On Parenting Our Parents

We are so used to imagining that a parent’s role is to help their child with the difficulties of life that we overlook the extent to which – in secret – many parents are constantly asking their children to do some fairly fundamental favours for them. An unlucky child may spend as much effort unknowingly parenting their parent as they do attending to their own developmental needs.

Painting of a young girl in a red dress sat on a green lawn next to a dog.
Gertrude Fiske, Dorcas, c. 1920

— For example, a parent may need the child to help them to feel that they are capable and useful – and may hold back a child from their independence so that they can keep having a sense that they have a role.

— Or a parent may need a child to get a certain sort of result at school so that they can feel clever and prestigious.

— Or – more darkly still – a parent may need a child to fail and underperform so that they can feel powerful and successful by comparison.

— Or they may need to bully and humiliate their child so that they can feel strong and invulnerable and be certain that they are no longer the fragile person they are terrified of re-encountering.

What is unresolved in a parent has a tragic habit of showing up again as a live dilemma in a child’s life. The parent who is confused about their sexuality is likely to bequeath an anxiety about sexual orientation to their child. An adult who is continually worried about their status will surreptitiously communicate a panic in this area to their offspring. We end up inheriting not just photo albums or money from our parents, but also feelings of insecurity, hopelessness, self-doubt, fury or sexual turmoil.

Because these emotional inheritances are passed down invisibly, we benefit from stepping back to ask ourselves a basic question: what were the key things that my parents were likely to have been struggling with in themselves when they gave birth to me? It’s an unusual question which little in family life prepares us for. But there will be clues all around nevertheless. We might sense accurately enough that perhaps a parent was trying to deal with a feeling of intellectual inferiority or of social insecurity. They might have felt anguished about the claims of love on the one hand and of sex on the other. They might have been trying to resist feeling too much after a childhood trauma. They might have felt unacceptable and overlooked in favour of an older sibling.

Our parents, perhaps out of kindness, will not have let on about this. They might not even have been aware that this was what they were dealing with. But it’s in the nature of the laws of family life that their neuroses will become ours.
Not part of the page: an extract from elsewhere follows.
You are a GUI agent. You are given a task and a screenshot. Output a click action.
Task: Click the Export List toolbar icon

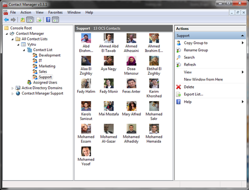39,20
We can spend the greater part of our lives trying – without knowing we’re doing this – to solve the problems handed to us in silence by our parents: we’re working out how to feel intellectually secure, how to avoid sexual fear,  how to have sufficient status. We’re trying to find ways of life and solutions that would have saved them.  We may want to get as far away from our parents as possible; we’ll do this most effectively when we can figure out which of their problems live on inside us.